TASK GOAL =
An exact, complete copy of the entries that follow is needed.

SUPPLIED RECORDS =
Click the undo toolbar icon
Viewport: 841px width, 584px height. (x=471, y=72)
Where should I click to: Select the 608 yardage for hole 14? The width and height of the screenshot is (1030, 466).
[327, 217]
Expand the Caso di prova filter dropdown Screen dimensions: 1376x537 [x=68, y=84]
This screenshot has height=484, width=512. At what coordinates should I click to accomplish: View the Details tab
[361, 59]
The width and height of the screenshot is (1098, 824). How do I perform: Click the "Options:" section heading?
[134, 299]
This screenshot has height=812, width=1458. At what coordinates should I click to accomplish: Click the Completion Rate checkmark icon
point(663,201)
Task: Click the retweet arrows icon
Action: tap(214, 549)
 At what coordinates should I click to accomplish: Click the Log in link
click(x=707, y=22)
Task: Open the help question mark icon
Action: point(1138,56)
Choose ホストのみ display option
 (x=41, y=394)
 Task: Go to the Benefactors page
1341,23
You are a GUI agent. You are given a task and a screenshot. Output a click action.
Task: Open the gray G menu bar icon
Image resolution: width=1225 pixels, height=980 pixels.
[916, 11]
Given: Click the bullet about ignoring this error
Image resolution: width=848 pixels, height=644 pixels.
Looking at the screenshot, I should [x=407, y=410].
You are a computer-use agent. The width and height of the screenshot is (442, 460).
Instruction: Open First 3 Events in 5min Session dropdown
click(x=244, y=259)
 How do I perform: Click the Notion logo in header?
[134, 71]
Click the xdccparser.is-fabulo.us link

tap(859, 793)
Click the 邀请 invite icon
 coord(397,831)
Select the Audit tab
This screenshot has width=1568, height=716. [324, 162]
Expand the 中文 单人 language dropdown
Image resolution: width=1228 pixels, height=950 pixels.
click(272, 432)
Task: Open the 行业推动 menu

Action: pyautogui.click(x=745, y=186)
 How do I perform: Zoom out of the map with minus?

OUTPUT FOR THIS TASK =
Click the undo toolbar icon
Viewport: 841px width, 584px height. (x=471, y=72)
Where should I click to: Select the 608 yardage for hole 14? The width and height of the screenshot is (1030, 466).
[327, 217]
Expand the Caso di prova filter dropdown Screen dimensions: 1376x537 [x=68, y=84]
This screenshot has height=484, width=512. At what coordinates should I click to accomplish: View the Details tab
[361, 59]
The width and height of the screenshot is (1098, 824). How do I perform: Click the "Options:" section heading?
[134, 299]
This screenshot has height=812, width=1458. At what coordinates should I click to accomplish: Click the Completion Rate checkmark icon
point(663,201)
Task: Click the retweet arrows icon
Action: tap(214, 549)
 At what coordinates should I click to accomplish: Click the Log in link
click(x=707, y=22)
Task: Open the help question mark icon
Action: point(1138,56)
Choose ホストのみ display option
 (x=41, y=394)
 Task: Go to the Benefactors page
1341,23
You are a GUI agent. You are given a task and a screenshot. Output a click action.
Task: Open the gray G menu bar icon
Image resolution: width=1225 pixels, height=980 pixels.
[916, 11]
Given: Click the bullet about ignoring this error
Image resolution: width=848 pixels, height=644 pixels.
Looking at the screenshot, I should [x=407, y=410].
You are a computer-use agent. The width and height of the screenshot is (442, 460).
Instruction: Open First 3 Events in 5min Session dropdown
click(x=244, y=259)
 How do I perform: Click the Notion logo in header?
[134, 71]
Click the xdccparser.is-fabulo.us link

tap(859, 793)
Click the 邀请 invite icon
 coord(397,831)
Select the Audit tab
This screenshot has width=1568, height=716. [324, 162]
Expand the 中文 单人 language dropdown
Image resolution: width=1228 pixels, height=950 pixels.
click(272, 432)
Task: Open the 行业推动 menu

Action: pyautogui.click(x=745, y=186)
 How do I perform: Zoom out of the map with minus?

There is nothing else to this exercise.